Re: [PATCH v6 2/4] vfio: VFIO driver for mediated PCI device

Alex Williamson <alex.williamson@xxxxxxxxxx> · Thu, 11 Aug 2016 10:24:21 -0600

On Thu, 11 Aug 2016 21:29:35 +0530
Kirti Wankhede <kwankhede@xxxxxxxxxx> wrote:

> On 8/11/2016 4:30 AM, Alex Williamson wrote:
> > On Thu, 11 Aug 2016 02:53:10 +0530
> > Kirti Wankhede <kwankhede@xxxxxxxxxx> wrote:
> >   
> >> On 8/10/2016 12:30 AM, Alex Williamson wrote:  
> >>> On Thu, 4 Aug 2016 00:33:52 +0530
> >>> Kirti Wankhede <kwankhede@xxxxxxxxxx> wrote:
> >>>     
> >>
> >> ...
> >>  
> >>>> +
> >>>> +		switch (info.index) {
> >>>> +		case VFIO_PCI_CONFIG_REGION_INDEX:
> >>>> +		case VFIO_PCI_BAR0_REGION_INDEX ... VFIO_PCI_BAR5_REGION_INDEX:
> >>>> +			info.offset = VFIO_PCI_INDEX_TO_OFFSET(info.index);    
> >>>
> >>> No, vmdev->vfio_region_info[info.index].offset
> >>>    
> >>
> >> Ok.
> >>  
> >>>> +			info.size = vmdev->vfio_region_info[info.index].size;
> >>>> +			if (!info.size) {
> >>>> +				info.flags = 0;
> >>>> +				break;
> >>>> +			}
> >>>> +
> >>>> +			info.flags = vmdev->vfio_region_info[info.index].flags;
> >>>> +			break;
> >>>> +		case VFIO_PCI_VGA_REGION_INDEX:
> >>>> +		case VFIO_PCI_ROM_REGION_INDEX:    
> >>>
> >>> Why?  Let the vendor driver decide.
> >>>     
> >>
> >> Ok.
> >>  
> >>>> +		switch (info.index) {
> >>>> +		case VFIO_PCI_INTX_IRQ_INDEX ... VFIO_PCI_MSI_IRQ_INDEX:
> >>>> +		case VFIO_PCI_REQ_IRQ_INDEX:
> >>>> +			break;
> >>>> +			/* pass thru to return error */
> >>>> +		case VFIO_PCI_MSIX_IRQ_INDEX:    
> >>>
> >>> ???    
> >>
> >> Sorry, I missed to update this. Updating it.
> >>  
> >>>> +	case VFIO_DEVICE_SET_IRQS:
> >>>> +	{    
> >> ...  
> >>>> +
> >>>> +		if (parent->ops->set_irqs)
> >>>> +			ret = parent->ops->set_irqs(mdev, hdr.flags, hdr.index,
> >>>> +						    hdr.start, hdr.count, data);
> >>>> +
> >>>> +		kfree(ptr);
> >>>> +		return ret;    
> >>>
> >>> Return success if no set_irqs callback?
> >>>    
> >>
> >> Ideally, vendor driver should provide this function. If vendor driver
> >> doesn't provide it, do we really need to fail here?  
> > 
> > Wouldn't you as a user expect to get an error if you try to call an
> > ioctl that has no backing rather than assume success and never receive
> > and interrupt?
> >    
> 
> If we really don't want to proceed if set_irqs() is not provided then
> its better to add it in mandatory list in mdev_register_device() in
> mdev_core.c and fail earlier, i.e. fail to register the device.

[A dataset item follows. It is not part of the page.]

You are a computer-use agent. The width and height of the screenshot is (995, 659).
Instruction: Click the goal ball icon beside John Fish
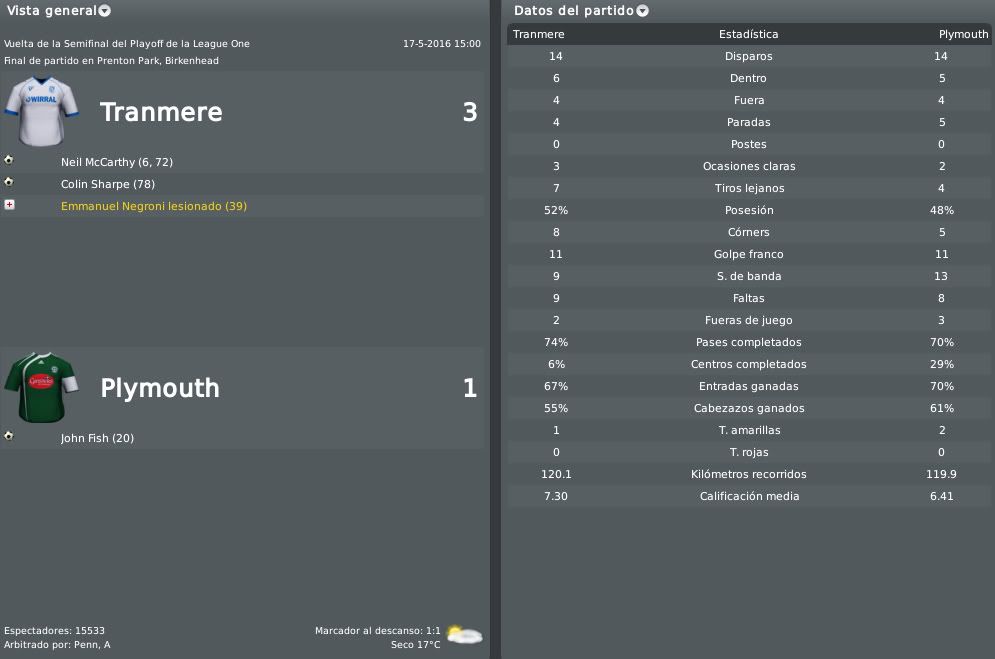(9, 436)
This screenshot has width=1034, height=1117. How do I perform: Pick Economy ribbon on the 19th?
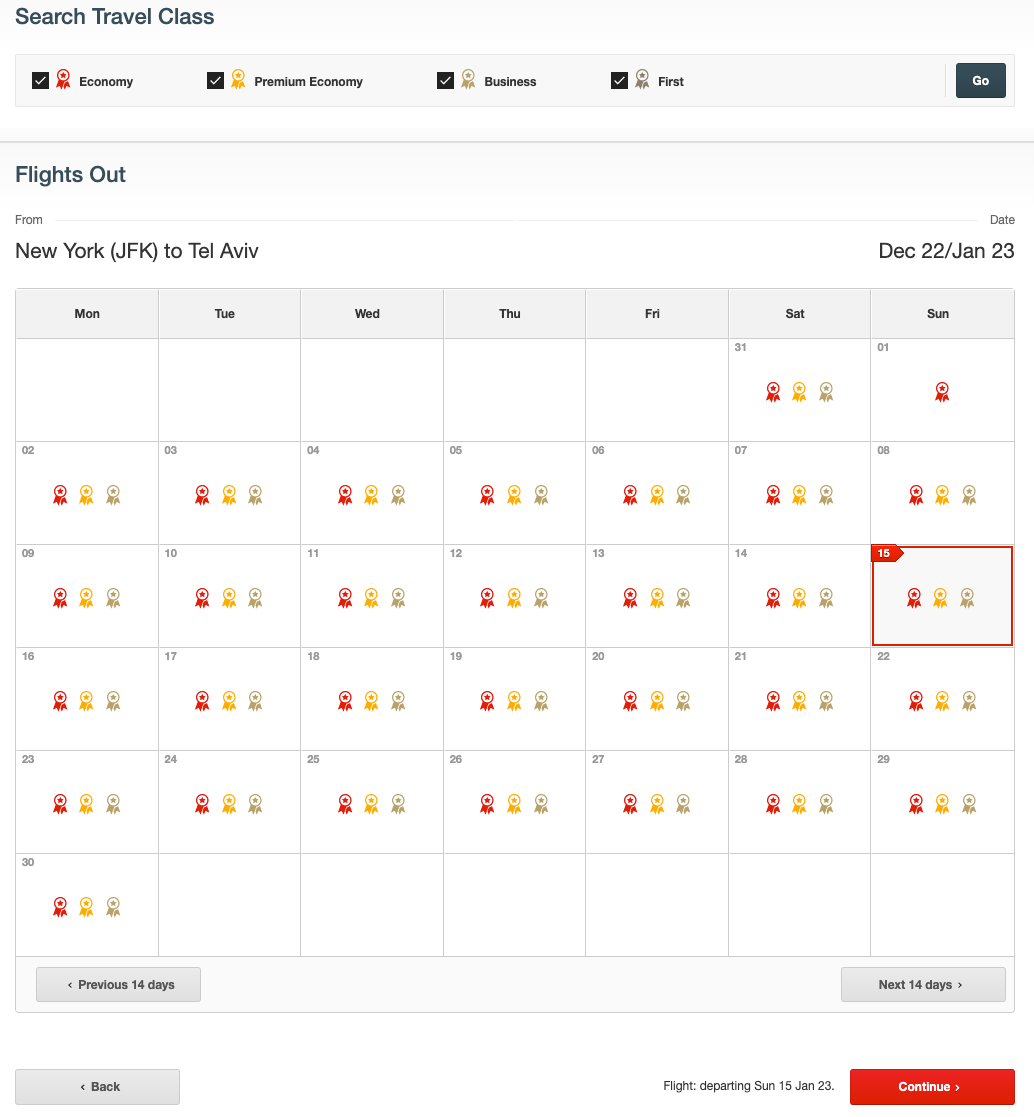pos(487,701)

Is a device required to implement some form of interrupt to be useful?
What if there's a memory-only device that does not report INTx or
provide MSI or MSI-X capabilities?  It could still be PCI spec
complaint.  Really though it's just a matter of whether we're going to
require the mediated driver to provide a set_irqs() stub or let them
skip it and return error ourselves.  Either is really fine with me, but
we can't return success for an ioctl that has no backing.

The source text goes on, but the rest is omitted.